WORK REQUIRED:
Restate every entry verbatim; drop the pictures.

►

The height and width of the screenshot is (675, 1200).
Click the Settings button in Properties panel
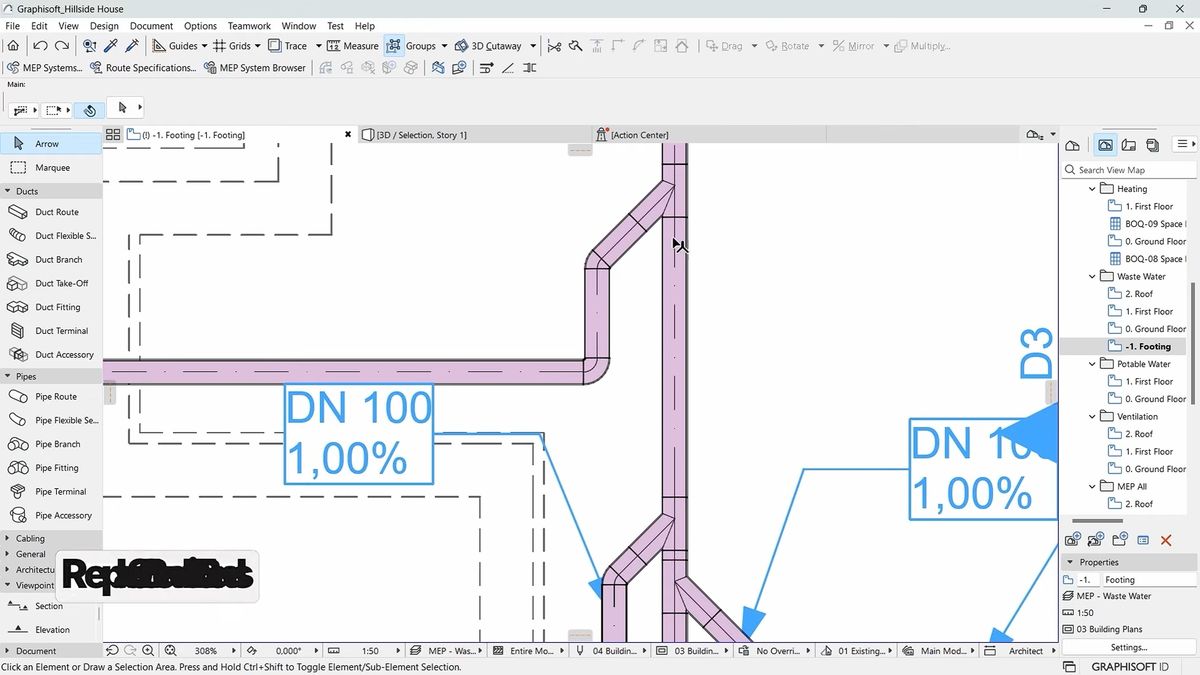1128,647
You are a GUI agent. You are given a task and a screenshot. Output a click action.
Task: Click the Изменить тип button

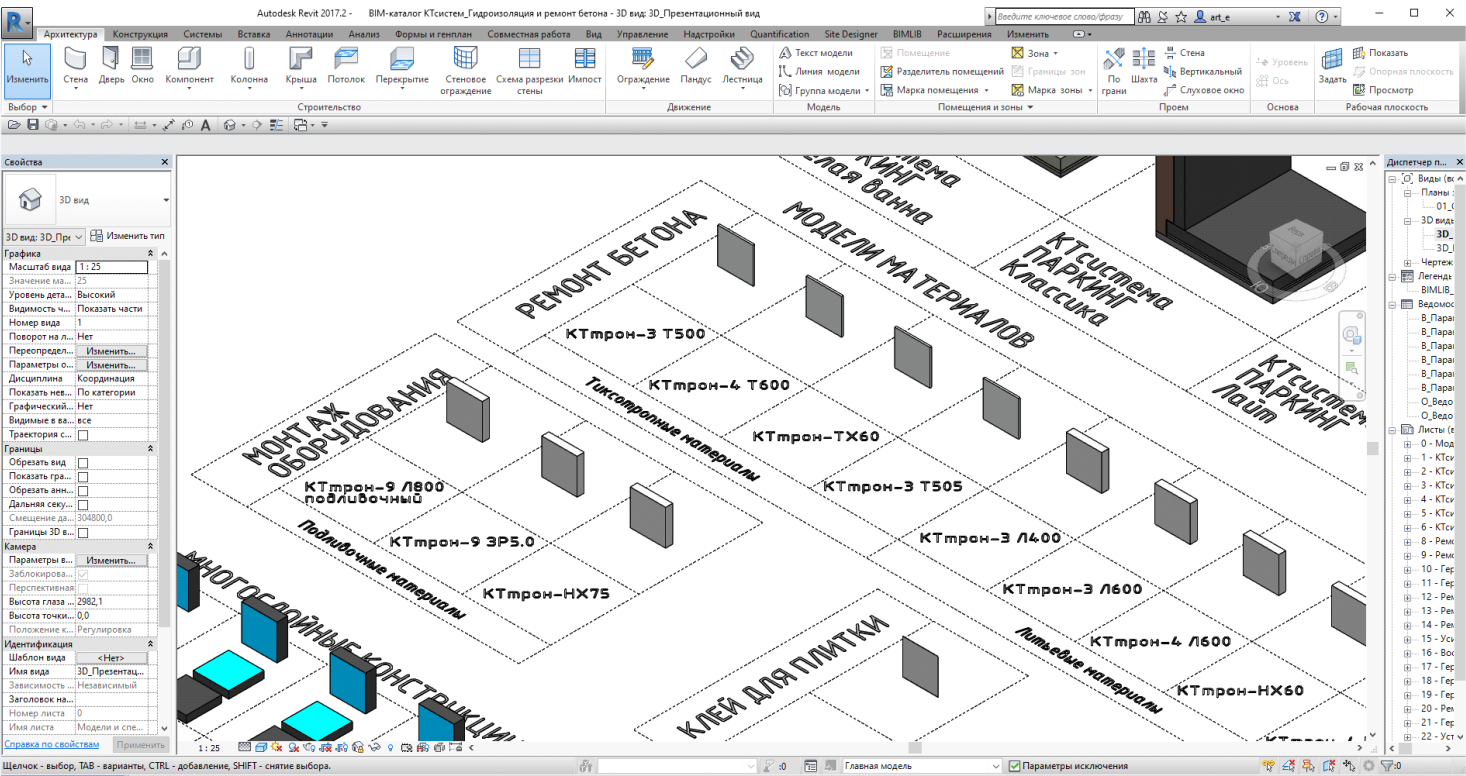tap(128, 236)
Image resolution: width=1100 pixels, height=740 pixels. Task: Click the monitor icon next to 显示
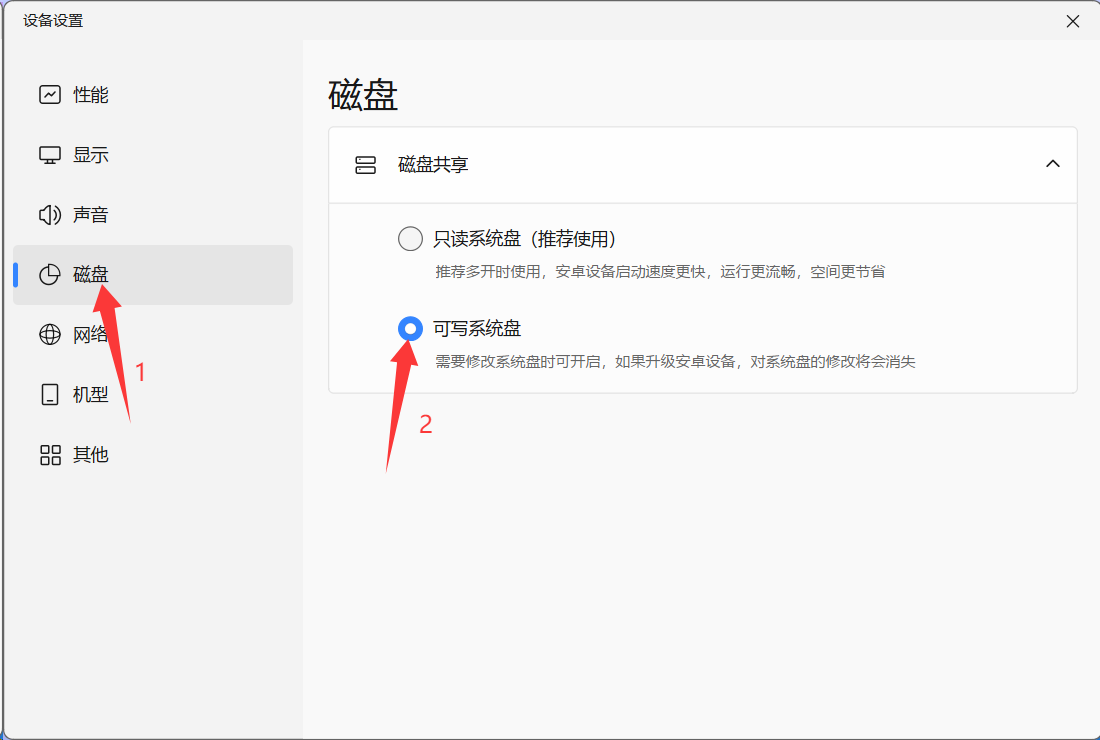[49, 154]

◄

ANSWER TO THIS EXERCISE:
The height and width of the screenshot is (675, 1200).
Click the Settings button in Properties panel
1128,647
You are a GUI agent. You are given a task and a screenshot. Output a click action.
Task: Click the Изменить тип button

tap(128, 236)
Image resolution: width=1100 pixels, height=740 pixels. Task: Click the monitor icon next to 显示
[49, 154]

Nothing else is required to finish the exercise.